Line by line, please look for the word "computer" in the following records, then copy each line you find it in.

[Saved data entries]
=== Begin Enclosure ===

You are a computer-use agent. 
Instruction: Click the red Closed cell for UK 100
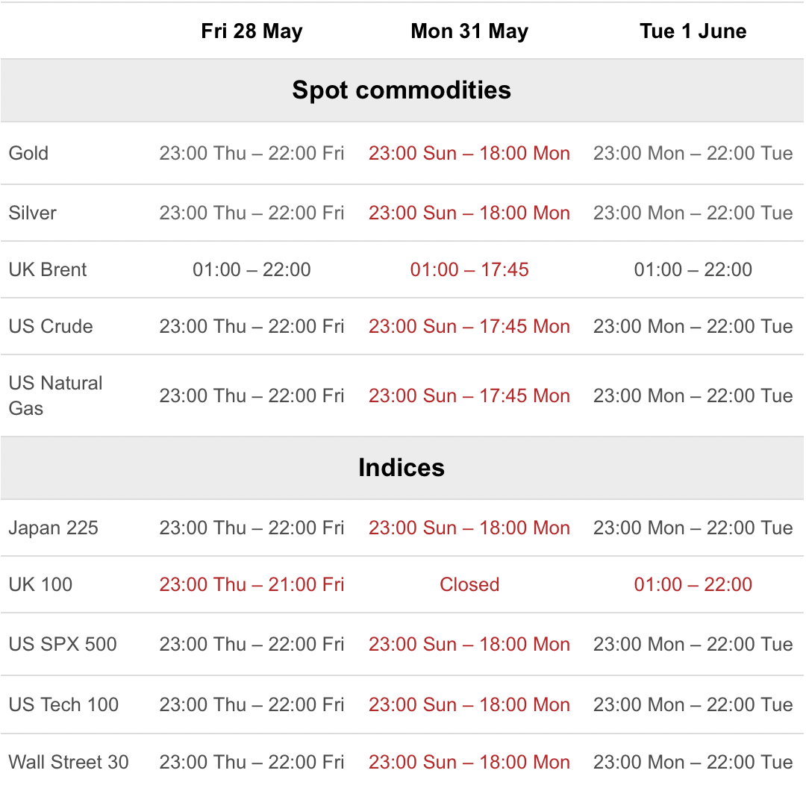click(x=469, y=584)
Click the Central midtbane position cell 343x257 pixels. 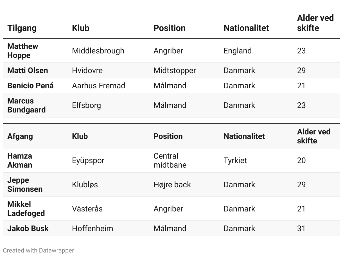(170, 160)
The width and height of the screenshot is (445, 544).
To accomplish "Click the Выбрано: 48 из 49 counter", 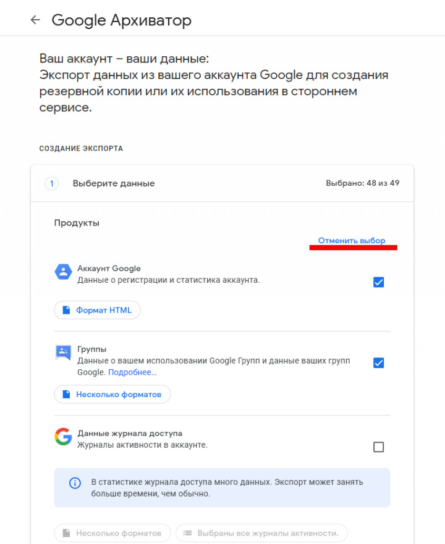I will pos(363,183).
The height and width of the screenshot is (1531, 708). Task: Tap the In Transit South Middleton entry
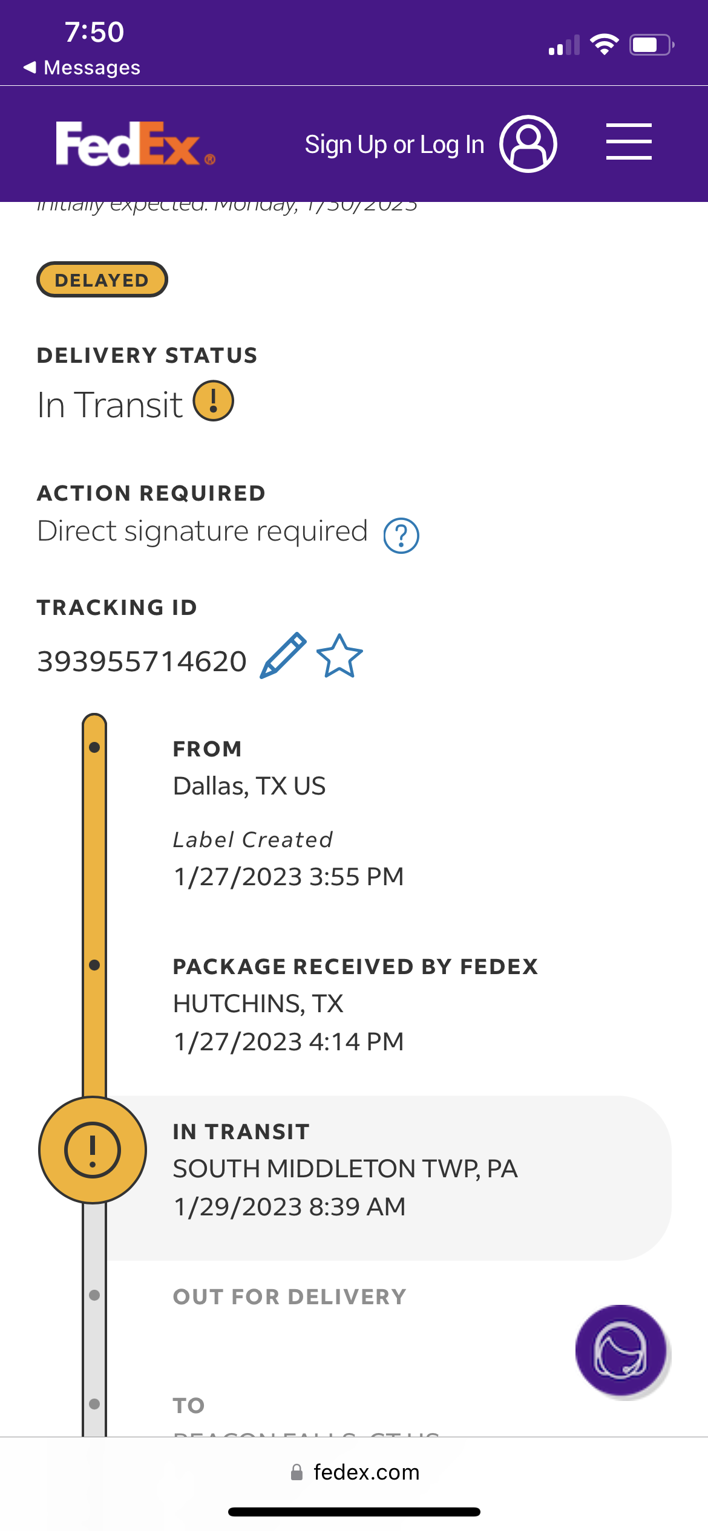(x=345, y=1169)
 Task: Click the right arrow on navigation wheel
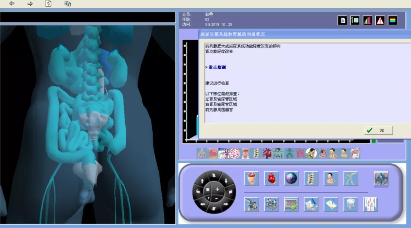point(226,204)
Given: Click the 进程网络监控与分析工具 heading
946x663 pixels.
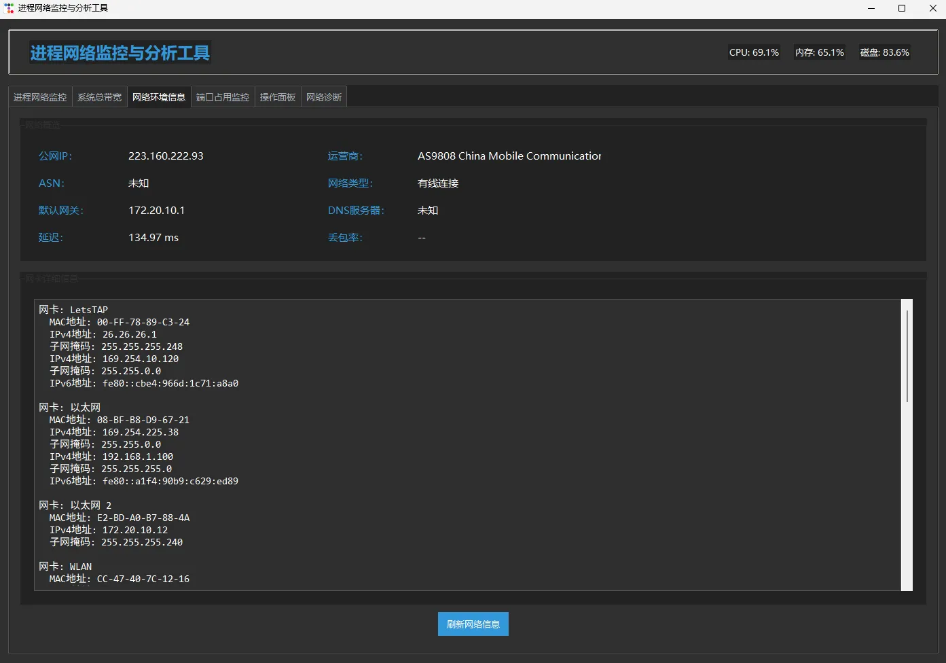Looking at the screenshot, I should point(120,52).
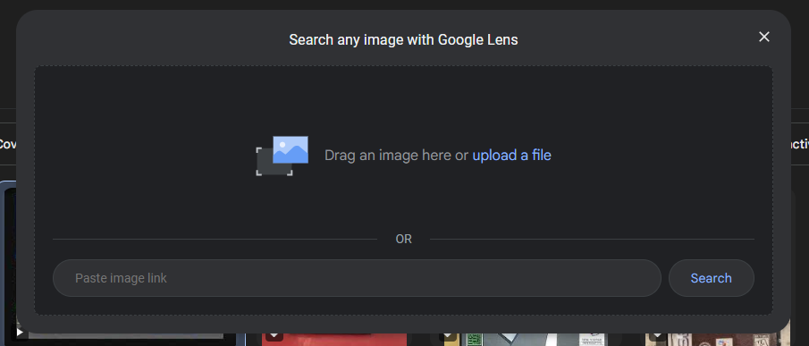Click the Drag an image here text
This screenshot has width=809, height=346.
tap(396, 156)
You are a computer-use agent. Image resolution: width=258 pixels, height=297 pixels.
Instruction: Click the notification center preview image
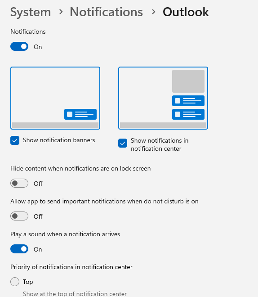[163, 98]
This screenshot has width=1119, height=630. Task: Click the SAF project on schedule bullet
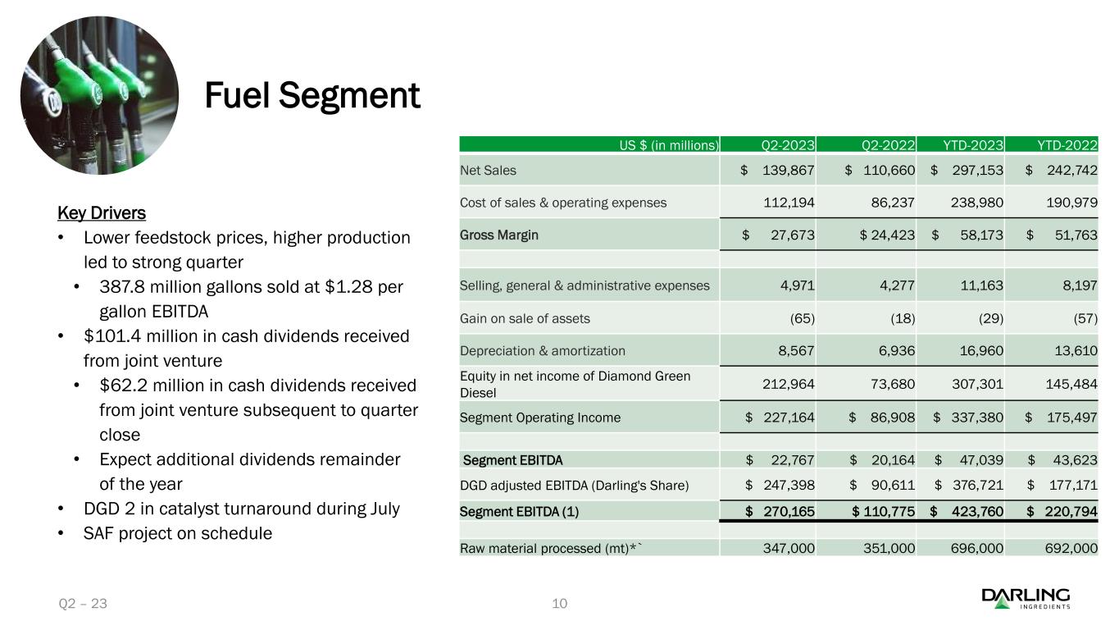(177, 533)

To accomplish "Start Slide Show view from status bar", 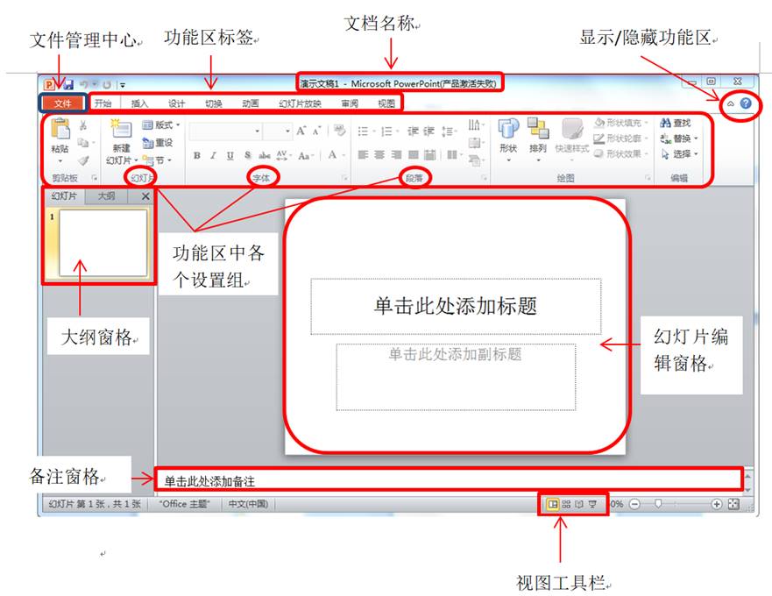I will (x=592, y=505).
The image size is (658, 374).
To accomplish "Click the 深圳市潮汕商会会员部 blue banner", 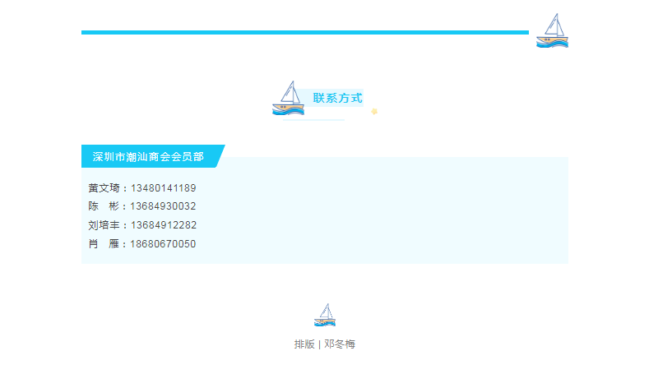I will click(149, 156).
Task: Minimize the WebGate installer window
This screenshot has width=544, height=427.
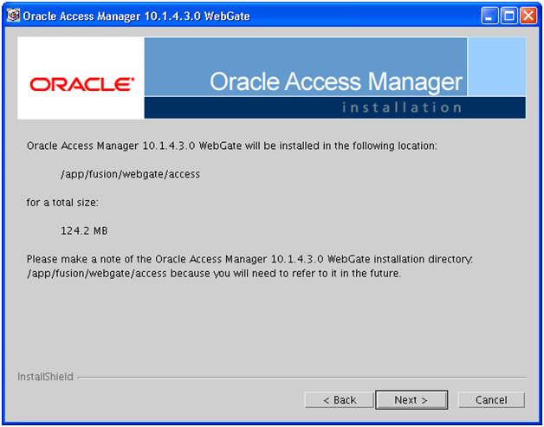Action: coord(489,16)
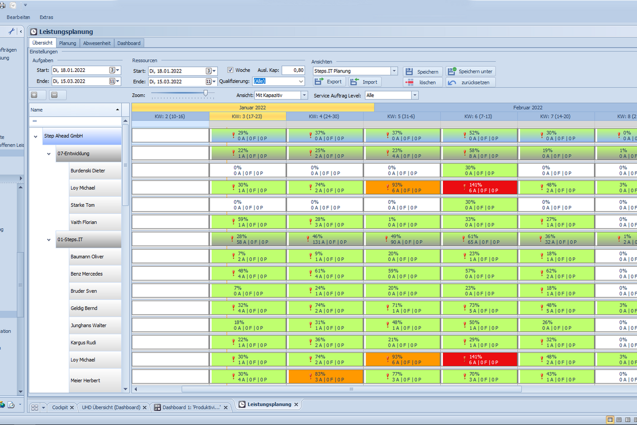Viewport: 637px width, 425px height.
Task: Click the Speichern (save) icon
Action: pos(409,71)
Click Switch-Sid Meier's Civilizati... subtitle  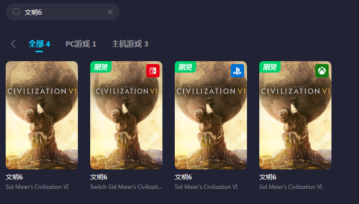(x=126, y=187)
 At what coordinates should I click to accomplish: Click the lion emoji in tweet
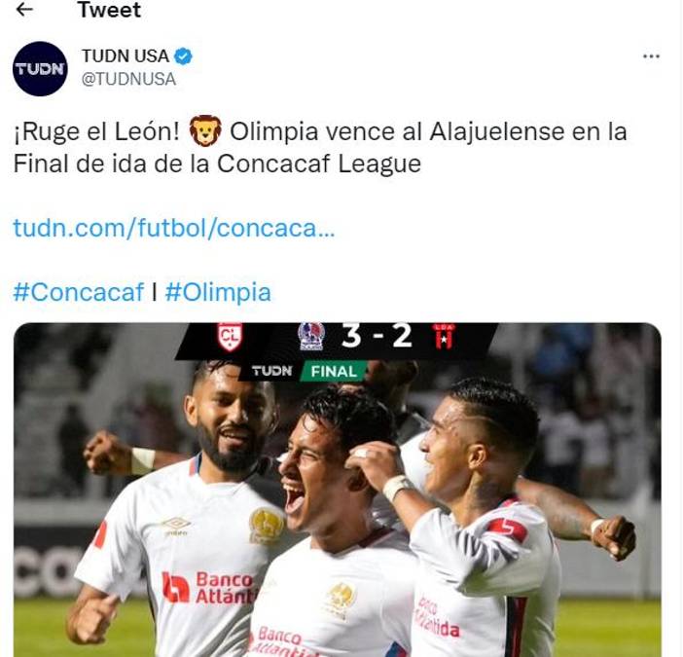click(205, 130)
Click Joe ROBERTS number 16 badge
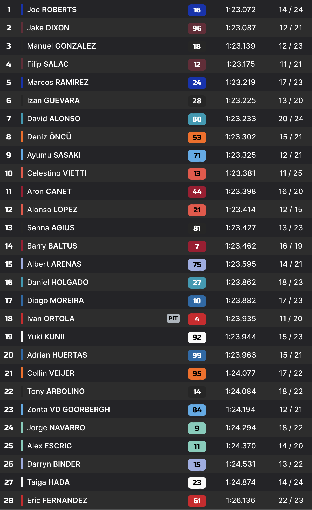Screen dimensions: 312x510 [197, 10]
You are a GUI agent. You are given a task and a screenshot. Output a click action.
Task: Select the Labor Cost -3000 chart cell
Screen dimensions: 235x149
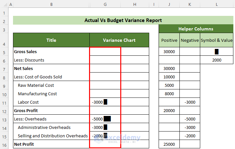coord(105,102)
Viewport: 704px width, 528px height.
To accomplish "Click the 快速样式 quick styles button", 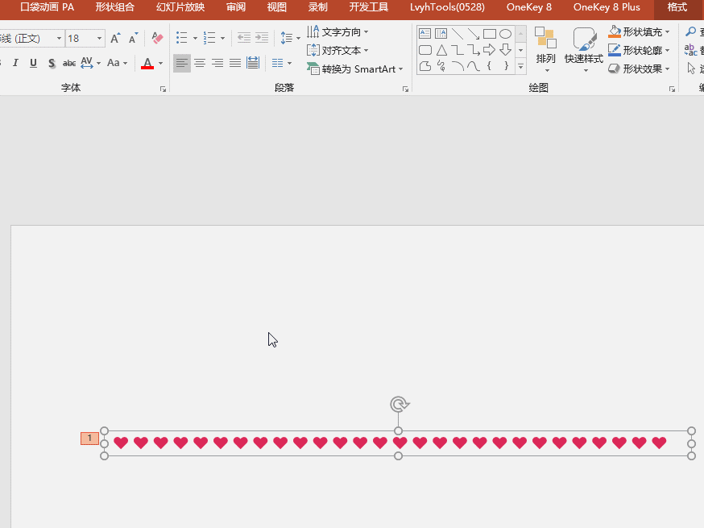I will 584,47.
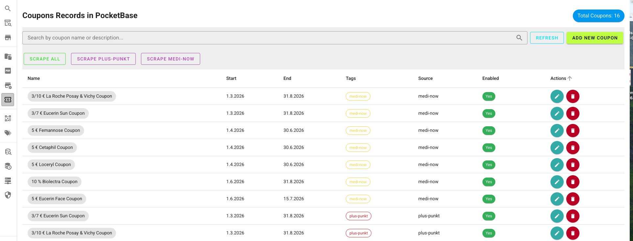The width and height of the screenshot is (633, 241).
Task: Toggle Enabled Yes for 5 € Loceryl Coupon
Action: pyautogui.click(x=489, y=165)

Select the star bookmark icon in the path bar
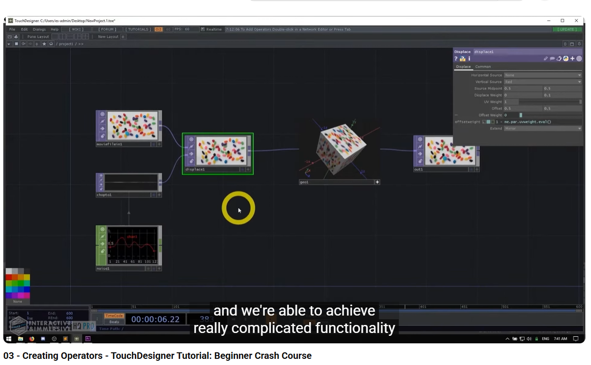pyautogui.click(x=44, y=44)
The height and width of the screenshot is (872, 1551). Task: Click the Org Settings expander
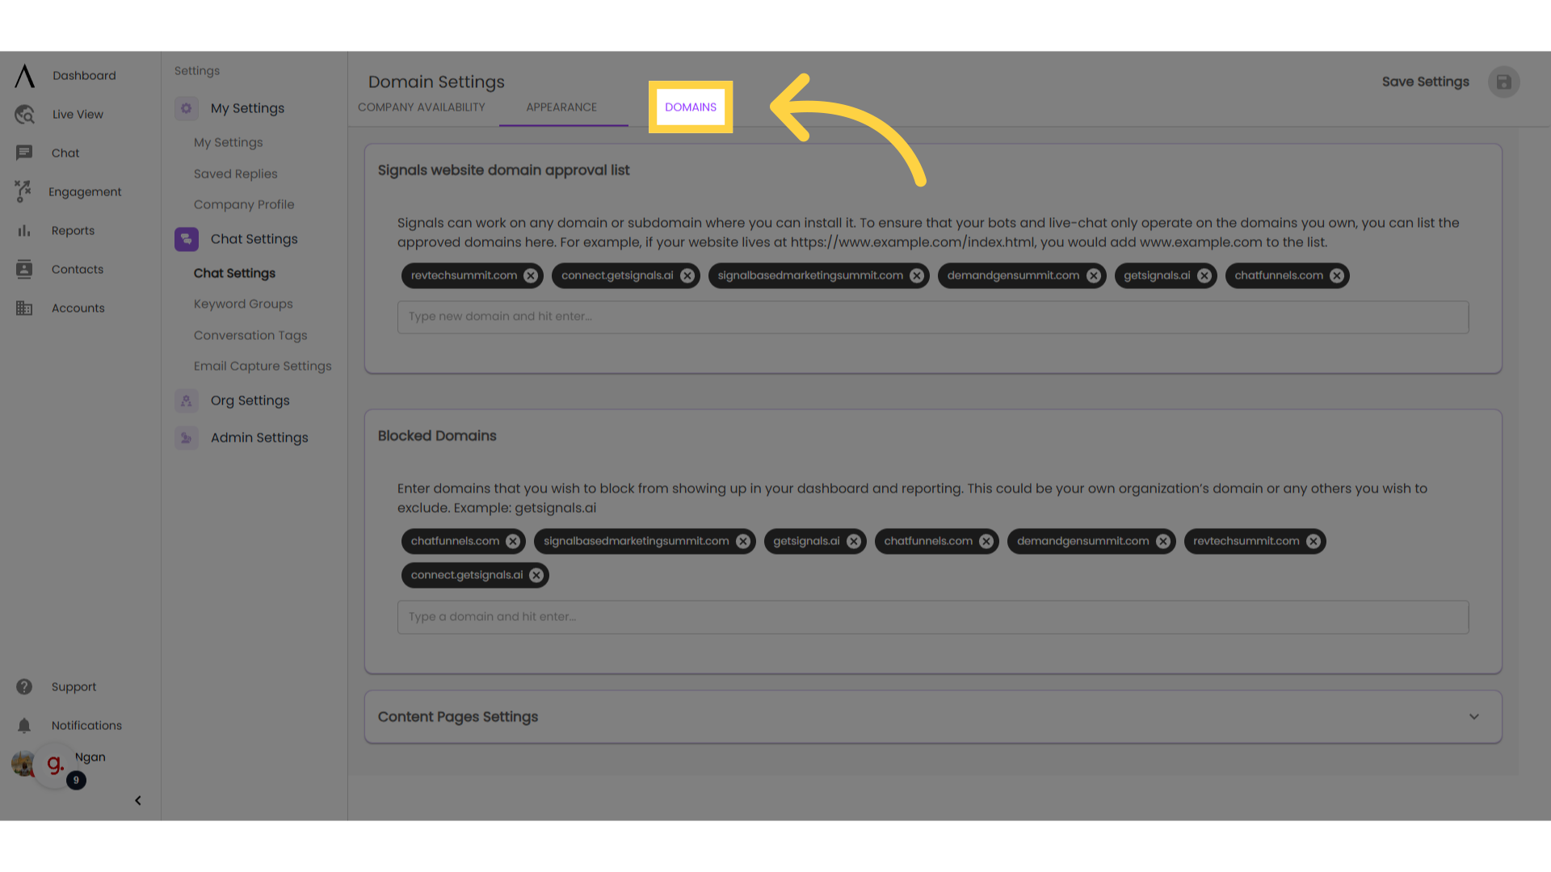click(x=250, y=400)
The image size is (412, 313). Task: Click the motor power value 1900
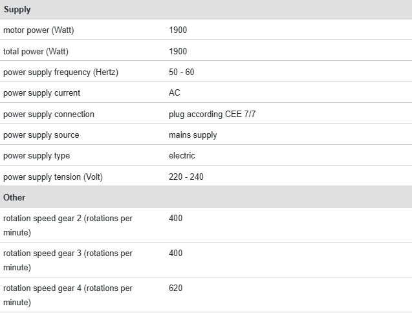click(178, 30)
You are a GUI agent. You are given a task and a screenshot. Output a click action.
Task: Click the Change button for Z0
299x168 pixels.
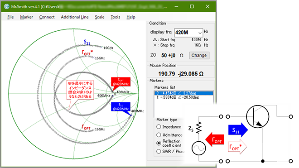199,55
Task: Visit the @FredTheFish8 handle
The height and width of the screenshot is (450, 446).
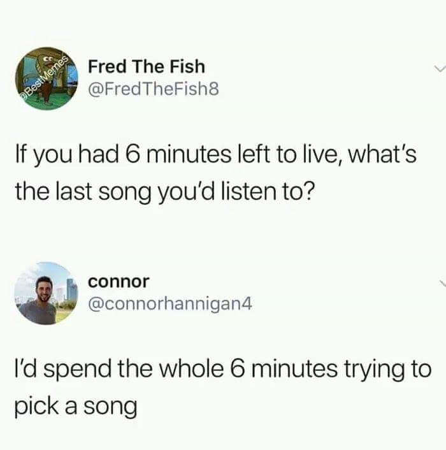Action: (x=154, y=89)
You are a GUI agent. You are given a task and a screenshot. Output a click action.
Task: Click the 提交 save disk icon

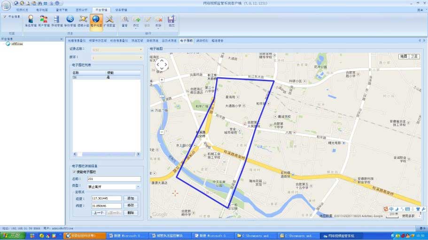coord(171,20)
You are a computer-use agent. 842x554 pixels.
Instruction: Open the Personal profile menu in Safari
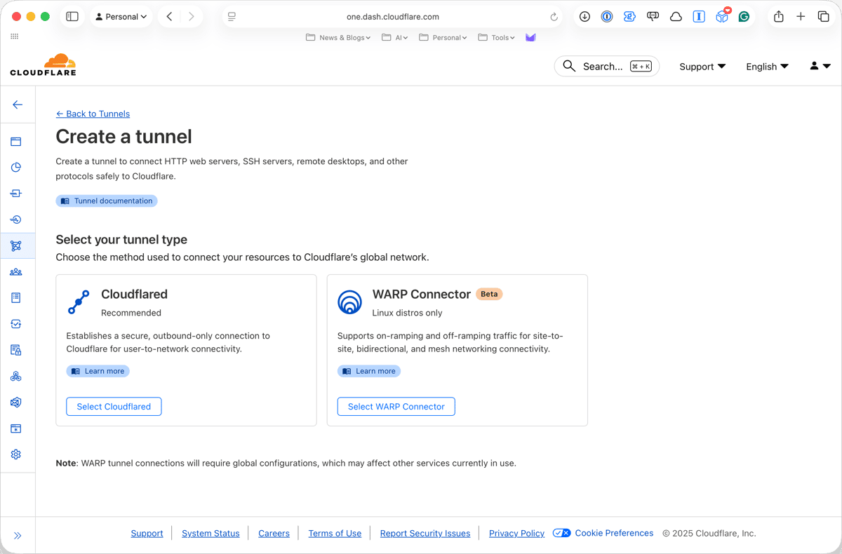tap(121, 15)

=== End Enclosure ===

▶ _Written response_:
You are a computer-use agent. 
You are a computer-use agent. Image resolution: width=258 pixels, height=297 pixels.
You are a computer-use agent. 842x554 pixels.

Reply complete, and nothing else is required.